The mysterious Martin embodies not only the Disappeared, but may also allude to director Guevara’s own public and mythic lineage, as kin to Ernesto “Che” Guevara, such that multiple identities are intertwined, familial and national, private and public. Ana is irrevocably drawn to Martin’s vulnerability, intensity, and lack of pretension, all of which offer a healing release from her disconnected existence back in Buenos Aires. It is as if Ana can breathe free for the first time in the clear, open spaces of Hidden River. Ana is faced with a choice, to risk her established place in society in order to embrace life and love fully.


Hidden River poses emotional fulfillment as the idealized antidote to the thwarted relationships among Argentineans, resulting from the country’s past military dictatorship. Guevara subtly suggests how ideology colors intimacy and oppression can dull and distort passion. Ultimately, her film is about one specific family, whose members live as strangers to one another, and also about the national family, whose members are victims of abandoned memory and lost origins.


An Affair Of Love (Une Liaison Pornographique), directed by Frederic Fonteyne, resuscitates human longing in the differently but likewise alienating setting of a Western metropolis, specifically Paris. Laconic and emotionally spare, An Affair Of Love begins with a nameless, estranged couple (Nathalie Baye and Sergi Lopez) recounting in separate interviews the history and of their failed romance. They speak to an unseen and unidentified individual off camera, and the film never reveals the purpose of the interviews. The effect is to distance viewers from the particulars of their affair, in much the same way as the lovers are distanced from one another throughout most of their relationship.


The affair begins when the woman places an ad in a porn magazine, in which she seeks a lover. When the two meet one afternoon in a cafe, we are struck not just by how ordinary, middle-aged, unerotic, and passive they appear to be, but also by how the banality of their verbal exchange, even as they are about to have sex at a nearby hotel. Afterwards, they meet in the same room several times, and the viewer is always left outside in the hallway as they close the door behind them. While we might imagine what goes on behind that door, we see only the routine activities of the hotel maid.
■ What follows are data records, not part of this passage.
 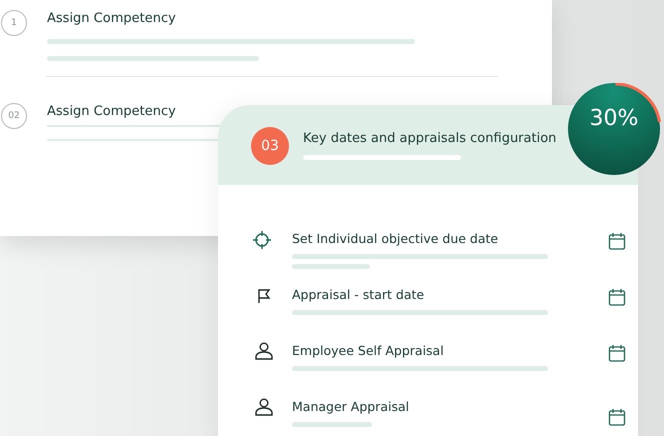 What do you see at coordinates (14, 23) in the screenshot?
I see `step-number: 1` at bounding box center [14, 23].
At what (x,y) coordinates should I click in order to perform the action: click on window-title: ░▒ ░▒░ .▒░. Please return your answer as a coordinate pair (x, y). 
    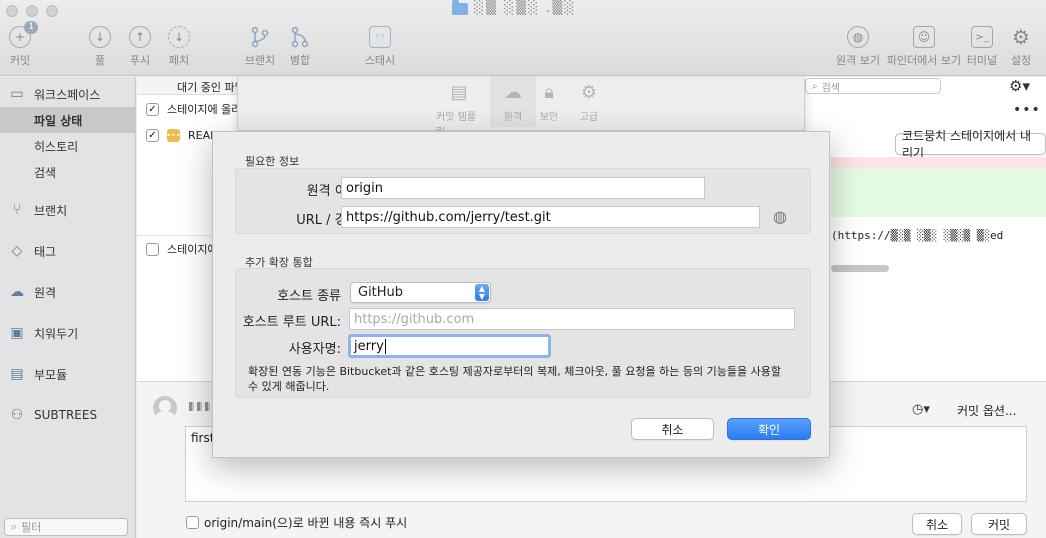
    Looking at the image, I should click on (514, 8).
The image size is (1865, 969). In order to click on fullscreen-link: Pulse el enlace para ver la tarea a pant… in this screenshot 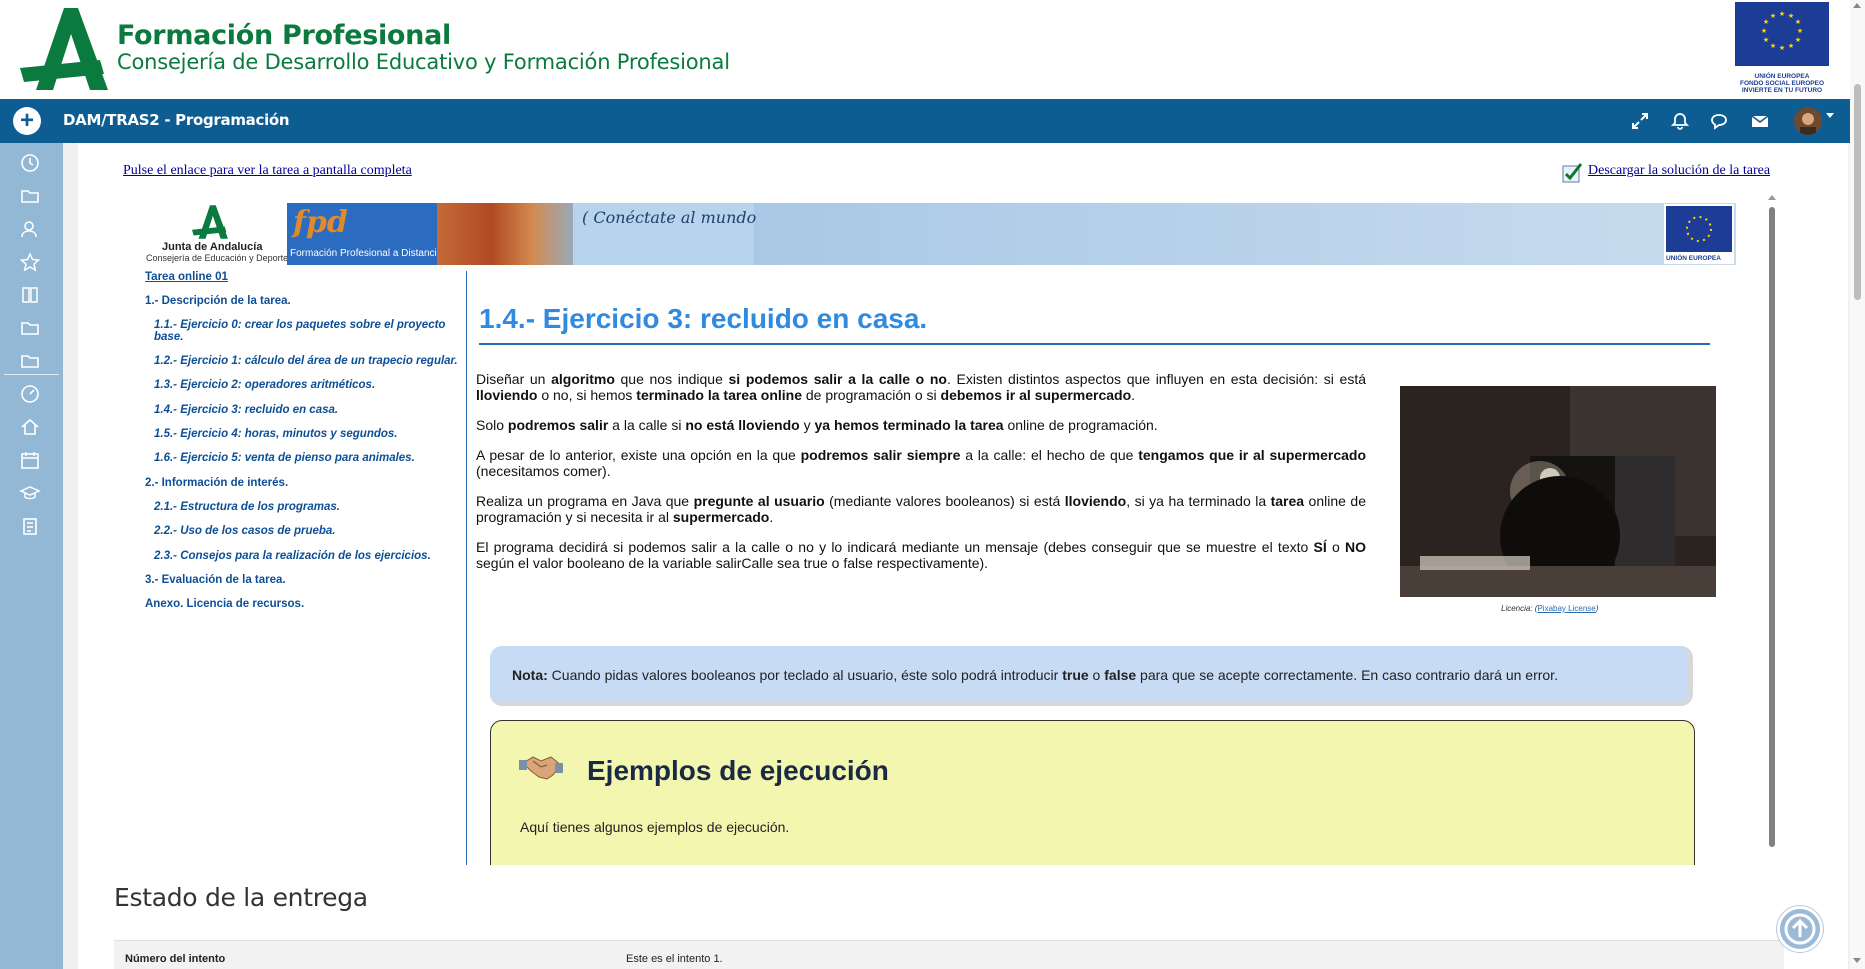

There are many aspects of the relationship that remain hidden to us. We never discover the woman’s initial fantasy, whatever inspired her to place the ad: she scolds the off camera confessor/us, “I won’t tell you, even if you tortured me.” But it soon becomes obvious that she was interested in impersonal sex, “pure desire” without emotional commitment. One of the conditions of the couple’s initial contact is that they make no mention of their personal lives, including their names. And at the end, their individual versions of the affair contain numerous discrepancies, including how long it lasted.


By film’s end, they part and fade back into the Parisian street crowds, just as they once emerged from them at the beginning of their encounter, intimating that anonymous urban existence has so permeated our sense of ourselves, that we are only comfortable with “love” that mirrors all other aspects of the formal, public lives we lead. And so, in both Hidden River and An Affair Of Love, the mechanics of personal interactions are dictated by social proprieties.